What to expect when using running shoes for tennis

It’s important to know what to expect in case you decide to use your running shoes for tennis. That way, you will be able to prevent injuries or downplay movements until you get a pair of tennis shoes. 

#1 You might roll an ankle – Because running shoes have high stack height and have no lateral support, it’s easy to roll an ankle. So chasing the tennis ball on opposite sides of the court could become a challenge. 

#2 It’s slippery on-court – Since most running shoes minimize the outsole to only the spots of ground contact, that also means it will provide less traction on lateral movements and sudden changes in direction. 

#3 Your shoe will be damaged – Since running shoes use lighter materials, it also means it’s less durable. So when you use it for aggressive activities such as tennis, expect it will get damaged faster. 

#4 You will feel unstable – Running shoes are designed to increase the efficiency of your heel-to-toe transition. That means it tips you forward by sacrificing stability. 

#5 It’s less responsive – Because the midsoles of most running shoes are soft, it decreases the shoes’ responsiveness because it delays ground contact and absorbs some of the force you exerted. That means reacting to the tennis ball may have some delay. 

#6 It can hurt your feet – Wearing running shoes in tennis may result in chafing, blisters, or even dead toenails. That’s because your feet may slide around the shoe and cause friction or trauma.

Related post: Why Your Running Shoes Hurt Your Feet and What to Do About It

The best alternative to tennis shoes

If you don’t want to get a pair of tennis shoes at the moment, don’t worry! There are a few athletic shoe options that may be sitting on your shoe rack that can provide enough support to play tennis.

  • Basketball shoes
  • Volleyball shoes
  • Badminton shoes
  • Cross trainers

Like tennis shoes, these shoes are designed for lateral movements and sudden changes in direction. So if you have them lying around, use them instead of your running shoes. 

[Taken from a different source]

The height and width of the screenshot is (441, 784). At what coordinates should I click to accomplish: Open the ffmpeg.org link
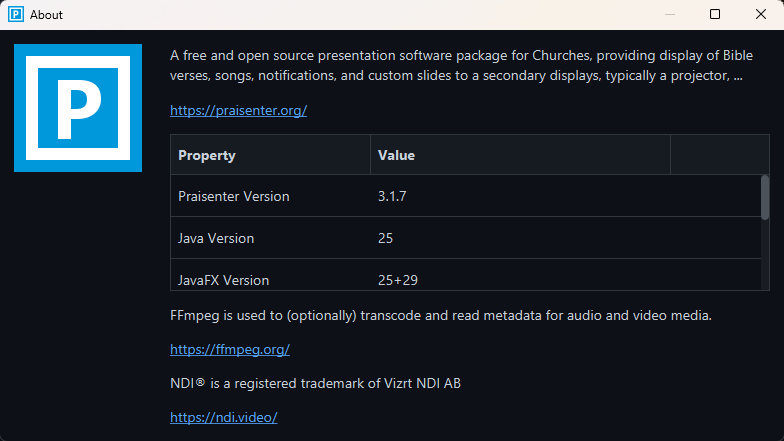click(230, 349)
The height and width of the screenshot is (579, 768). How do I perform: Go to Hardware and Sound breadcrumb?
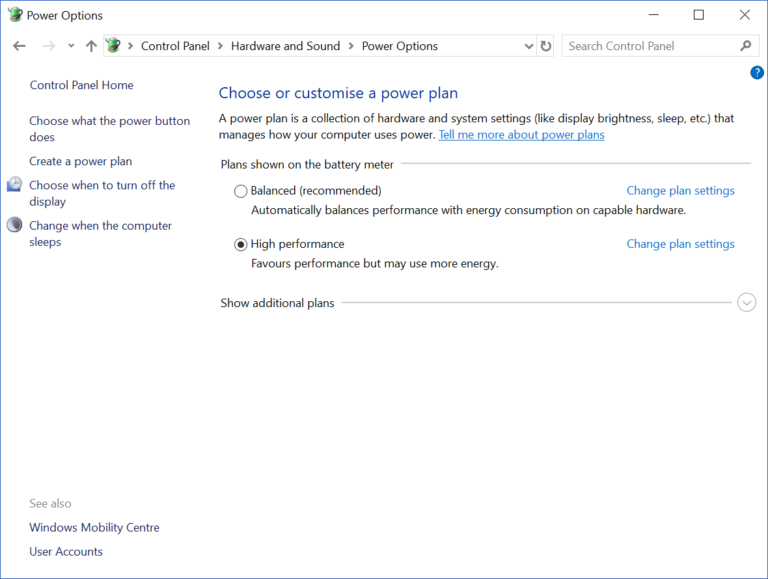(285, 46)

I included cross trainers because most have decent stability and traction. Also, most athletic people already have a pair of cross-trainers at home. That includes CrossFit shoes like the Reebok Nano X

Final thoughts

There’s a reason why there are specific types of athletic shoes for different sports. And although you can use shoes for any sport, it might limit your ability to perform. 

If you’re just trying out a sport or just want to do it to have fun with your friends every once and a while, then it’s perfectly reasonable to not buy a sport-specific shoe. 

But if you’re beginning to do a specific sport more often, then I highly recommend that you buy yourself a pair. It will keep you safe and allow you to perform at your best. 

Nicho Mauricio

Running wasn't always my favorite sport. I was a CrossFit athlete and I loved every bit of it. But since the pandemic began, I was forced to stay away from the gym and train at home instead. Things got boring. That's when I decided to trail run with my friends. I instantly got hooked. So I started training and researching all things running. As a beginner, I want to buy only the best running gear and do only the best practices. This blog is where I share what I've learned in my journey and my experiences as a runner.